Entries shown ::

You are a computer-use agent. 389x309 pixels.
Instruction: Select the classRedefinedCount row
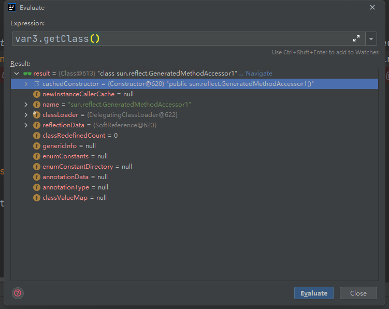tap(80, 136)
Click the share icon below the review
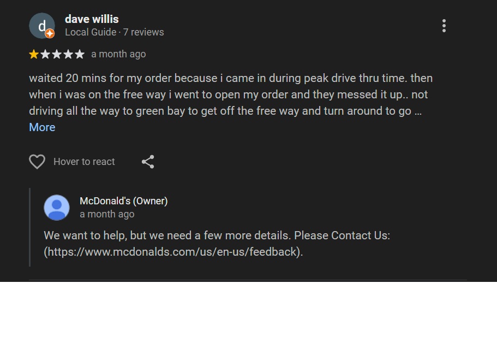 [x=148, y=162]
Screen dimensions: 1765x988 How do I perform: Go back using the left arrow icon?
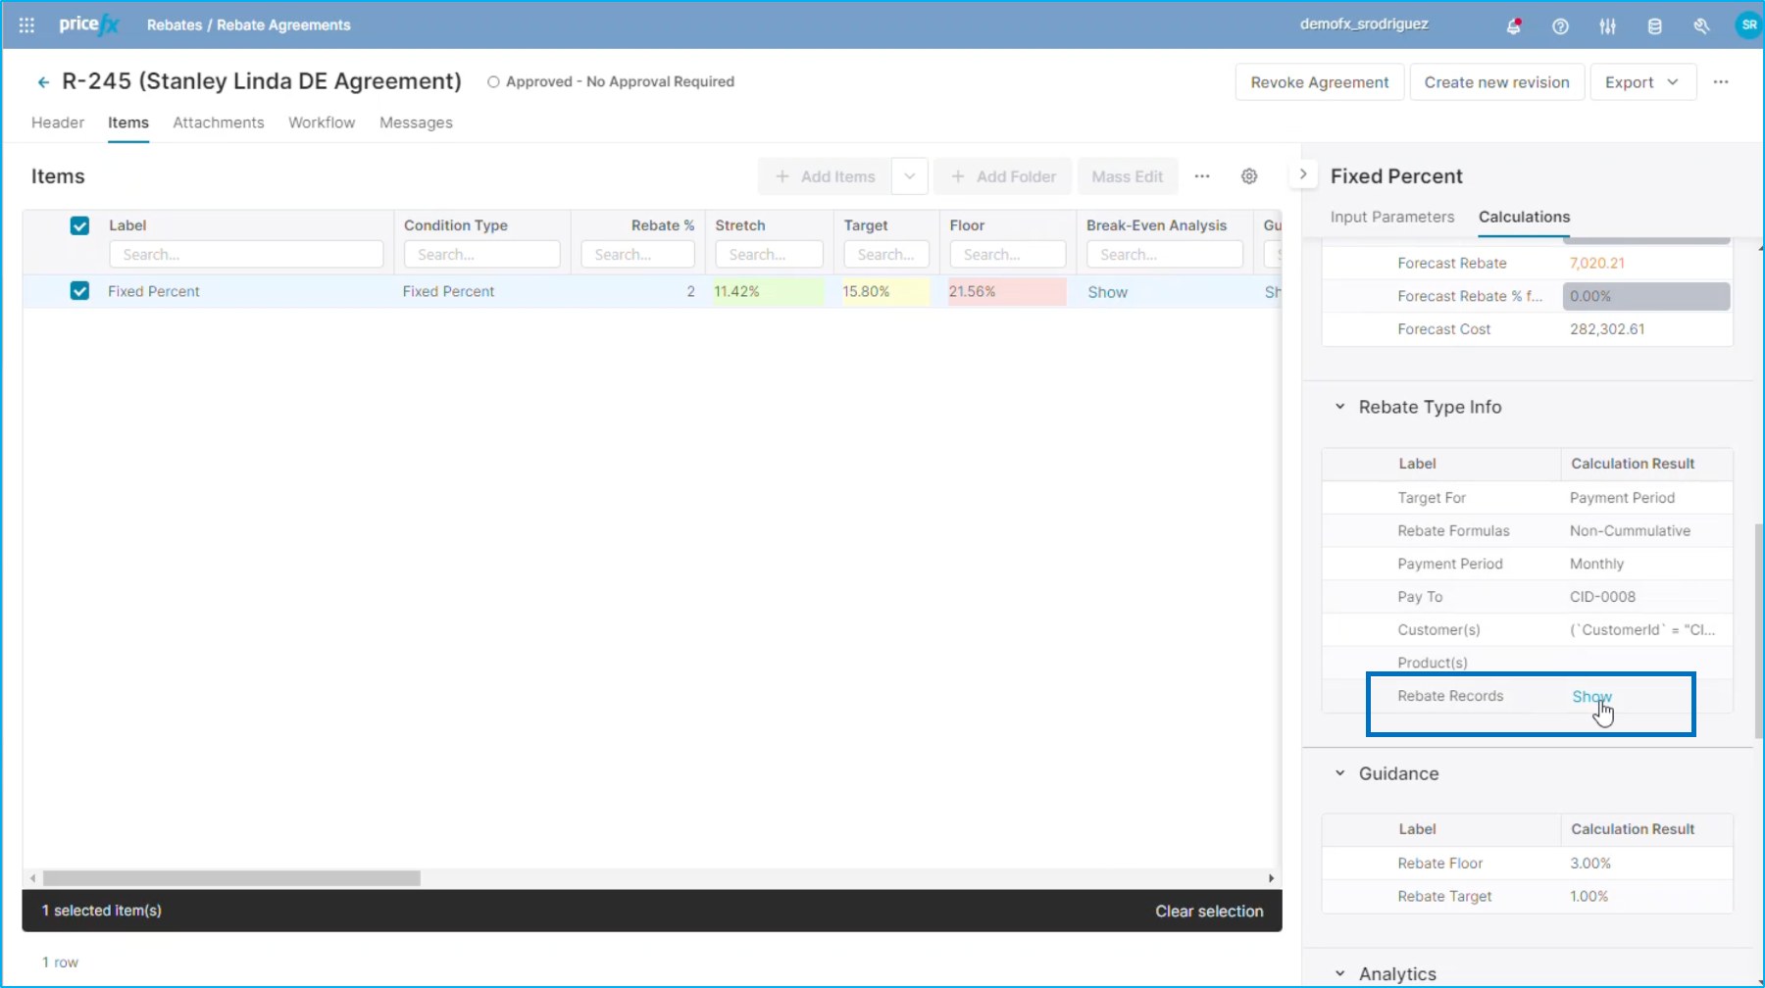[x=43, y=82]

Task statement ::
Any picture in the material is to be dropped; the rest is repeated exactly.

Task solution ::
You are a computer-use agent. 389x309 pixels.
Instruction: Select the classRedefinedCount row
tap(80, 136)
Click the share icon below the review
 [x=148, y=162]
Screen dimensions: 1765x988 How do I perform: Go back using the left arrow icon?
[x=43, y=82]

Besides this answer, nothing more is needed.